[EMAIL PROTECTED] wrote:
Hi Dave,
Thank you once again for your helpful reply.
>>
>> I have, as suggested, created a trivial program that illustrates the
>> problem.
>> It is based on the XalanTransfrom example with minimal changes.
>> It is attached.
>>
>> Hopefully it shows where I am going wrong.
>> Maybe the problem is with my approach rather than any bug in Xalan.
>
>OK, the bad news is this is really something we haven't supported in a
>very long time. In fact, I'm not sure if XalanTransformer ever
>supported using a pre-built tree in this way. We should probably remove
>the XalanNode constructor from XSLTInputSource.
Well, from my point of view that would be very helpful
as it would have saved me from some frustration.
>The good news is the way you can do this is fairly straightforward. You
>need to create your own derivative of XalanParsedSource, and wrap your
>document instance in that. You really need to do a bit more work to get
>your own XalanDocument implementation to work anyway.
OK. I had started down the path of using XalanParsedSource
and given up. However given you suggestion I tried it again
and have finally succeeded in getting a trivial translation to
work. There were a number of problems that I had which
meant it took a lot longer than I would have liked but
nothing too obscure.
I am not sure exactly what you meant about
getting my implementation of XalanDocument to work.
I know (now) about the bug in getFirstChild/getLastChild
and I plan to implement the getElementById function.
But was there something else that I have missed?
Xalan-C does not use the getElementById() function, so please don't
implement it for the sake of doing XSLT. What I meant to point out was
that XSLT needs to order node-sets in document order, which can be very
expensive. Xalan-C's default implementation optimizes this by keeping
an integer in each node that indicates the node's position in the
document. If you want good performance for your XalanDOM
implementation, you should really do this too.
>To get your own custom implementation of XalanDOM to work you need to
>provide a derivative of the DOMSupport class that understands your
>implementation. You can probably just use DOMSupportDefault, but you
>should create your own if you can optimize node-ordering for your
>implementation. For example, XalanSourceTree (the default
>implementation) uses indexing to support fast node ordering. I would
>highly recommend you do something like that, if you want to see
>reasonable performance.
I am interested in this point.
I can't realistically provide (global) node indexing.

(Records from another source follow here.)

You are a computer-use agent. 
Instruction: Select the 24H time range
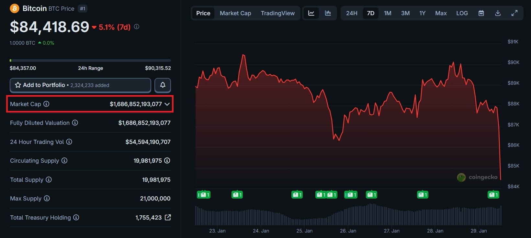(352, 13)
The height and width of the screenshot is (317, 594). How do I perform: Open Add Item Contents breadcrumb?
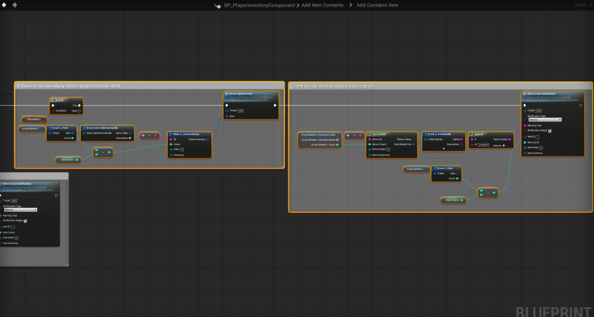[x=322, y=5]
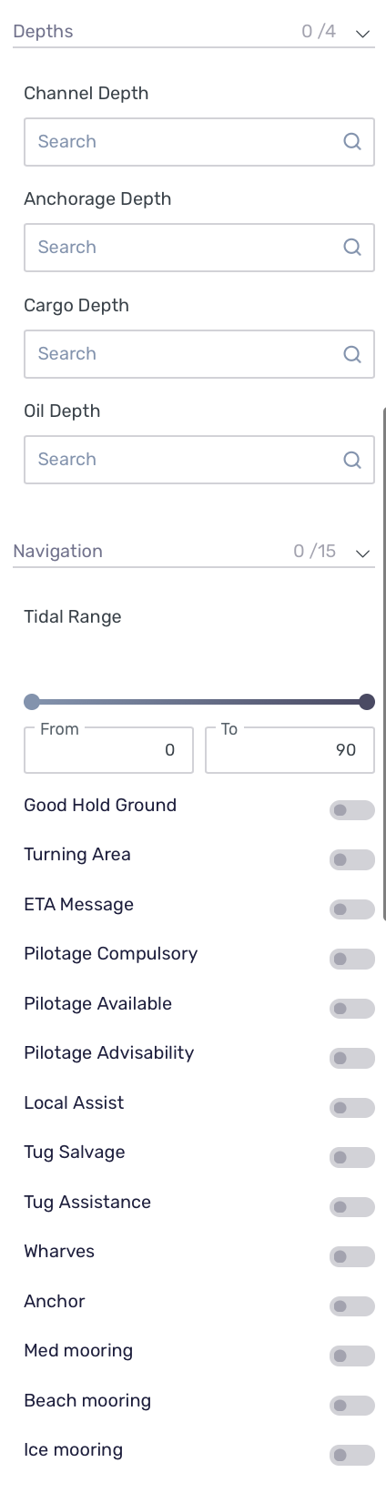
Task: Click the Tidal Range left slider handle
Action: (32, 702)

(My DOM is a virtualization of a database and I can't
order everything without reading the whole
database - which is never going to happen.) However I plan to index
my nodes locally (that is, I can find the index of a node wrt its parent
quickly) and therefore I can order nodes much faster than the
implementation
I find in DOMServices.cpp (Which has to do a linear search of the
children.)
I assume that you mean that I should provide my own implementation of
"DOMSupport" and provide my own version of "isNodeAfter" which I can
make run a lot faster. This I understand - no problem.
Exactly.
What's not immediately clear to me is why this would make Xalan run
a lot faster. Does Xalan spend a lot of time checking the ordering
of nodes? Is this obvious? (Is there some reference I could read to
understand why this should be the case?)
XPath states that operations applied to node-sets assume that nodes
appear in document order. This happens all the time, and can be very
expensive. For example, the XPath expression:
foo/bar[1]
would result in searching for all of the "foo" nodes, ordering them,
then searching for all of the "bar" nodes and ordering them. Of course,
this simple case is optimized, but more complex expressions are not
optimized, because detecting them and implementing the optimization is
difficult. If you have lots of union operations (foo/bar | foo/baz) in
your expressions, then that can be very expensive. This may not affect
you, since you will optimize when nodes are siblings.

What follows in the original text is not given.